Insights Government responds to recent employment consultations – a serious shake-up for holiday and TUPE laws?

On 8 November 2023, the Department for Business and Trade published their response to two recent employment law reform consultations. The first consultation launched in January 2023 and focussed on the calculation of holiday pay for part-year and irregular workers, and the second commenced in May 2023 and sought views in respect of: (1) simplifying holiday pay calculations and permitting ‘rolled-up’ holiday pay; (2) reducing the record keeping requirements under the Working Time Regulations 1998; and (3) simplifying the consultation requirements under the Transfer of Undertakings (Protection of Employment) Regulations 2006 (“TUPE”) (see our prior commentary here in respect of this).

These are significant changes to UK employment law and will have implications for most employers, regardless of sector. However, the holiday changes in particular will require careful thought from Film and TV businesses, with contractual changes likely to be required in a number of scenarios.

From a holiday pay perspective, the government’s response indicates a watering down of what had originally been proposed. This is perhaps understandable, as reasonable concerns were raised regarding the suggestion that rolled-up holiday should be permitted for all types of worker. Although we will be undertaking a more detailed review into the implications these reforms will have (particularly in the context of our Film and TV clients), we have set out our initial thoughts below.

Firstly, the government’s response confirms that they will legislate for a percentage-based method of holiday accrual for irregular hours and part-year workers, based on a rate of 12.07% of the hours worked during that pay period. For the avoidance of doubt, the proposed legislation will not support this method of accrual for ‘regular’ hours workers.

Within the Film and TV industry, a percentage-based method of calculating holiday pay is widely used (save that a 10.77% accrual rate is, in our experience, more commonly used for perfectly legitimate reasons), so this change is welcome despite it likely not being directly applicable to a large number of workers in the industry (who work more regular hours). We will be considering the wider implications of this new legislation, but our initial thoughts are that now the government is proposing to legislate permitting a percentage accrual rate in certain circumstances, it will prove harder to justify using a different rate (i.e., the 10.77% rate) going forward with other types of worker. Production companies may therefore wish to consider moving to a consistent approach to accrual across their crew members (subject to the below considerations relating to rolling up holiday pay).

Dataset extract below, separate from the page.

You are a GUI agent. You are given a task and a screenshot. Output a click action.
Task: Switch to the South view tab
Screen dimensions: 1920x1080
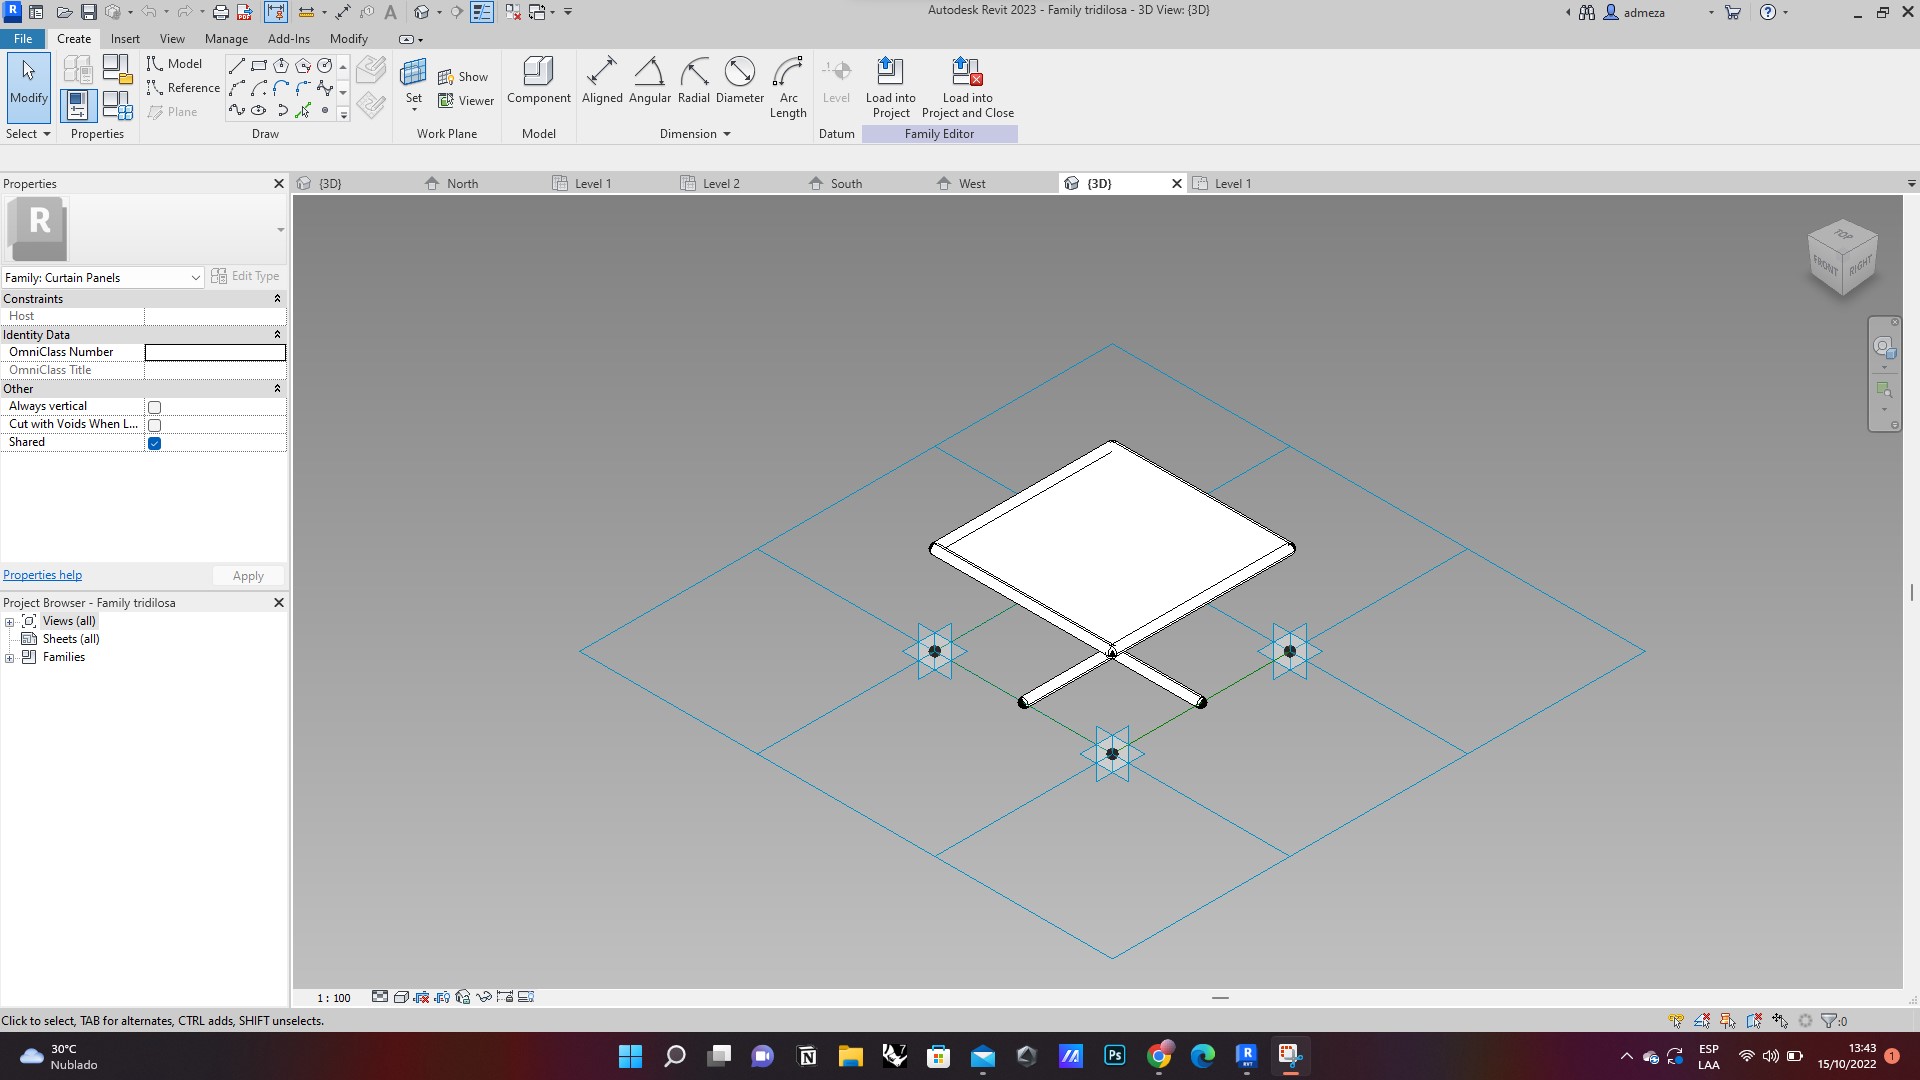(x=846, y=183)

Secondly, the government has decided to legislate to permit rolled-up holiday pay (i.e., paying a worker’s holiday pay at the same time as their basic pay) but, rather than allowing this for all workers (as had originally been proposed), this change will also only apply to irregular hours and part-year workers. It would appear that certain conditions will need to be met for this to be permissible and employers will be required to calculate the sum of the rolled-up holiday based on the worker’s total earnings in a pay period.

Given that this change will only affect a certain group of workers, it will not provide a full safety net for the Film and TV industry in respect of how holiday is dealt with across the myriad of ways people are engaged in the industry. It will however provide a helpful solution for dealing with holiday pay in certain engagements, particularly daily hires who are likely to fall into the category of irregular hours workers. Even with those types of workers, rolling up will not be mandatory, so production companies will need to assess whether they want to roll-up when they presumably won’t be doing so across the board.

These reforms are clearly significant, and many employers (regardless of sector) will need to revisit holiday clauses in their contracts. However, for production crew contracts, it is likely that a careful commercial analysis may also be required to minimise the potential for concerns and disruption.

Under the current Working Time Regulations, employers are required to keep accurate records of the time their workers’ work each day. However, the plan is to legislate to remove this obligation, significantly reducing the administrative burden currently placed on employers and providing clarity as to what the obligations in practice are, given the evident confusion from those that responded to the consultation. This is a sensible change, although it must be noted that employers will likely still need to keep adequate records in order to ensure they comply with the regulations.

Finally, the government has confirmed that they will proceed with their planned reforms to TUPE enabling employers to consult with staff individually, rather than collectively, if their business has fewer than 50 employees or the transfer affects less than 10 employees. This again is a very sensible improvement to the current regulations and should provide helpful flexibility to both small and large businesses.

In addition to responding to the consultations, the government also published a draft statutory instrument to implement the changes. They are therefore clearly serious about this, and in fact it is proposed that if approved through parliament the reforms will come into force on 1 January 2024, with the 12.07% accrual rate applying and rolled-up holiday pay being permitted (on the limited basis outlined above) for holiday years from 1 April 2024 onwards.

We will be monitoring and considering the impact of these changes as they develop due to the government stating in their response that they intend to make further reforms related to holiday pay in the future.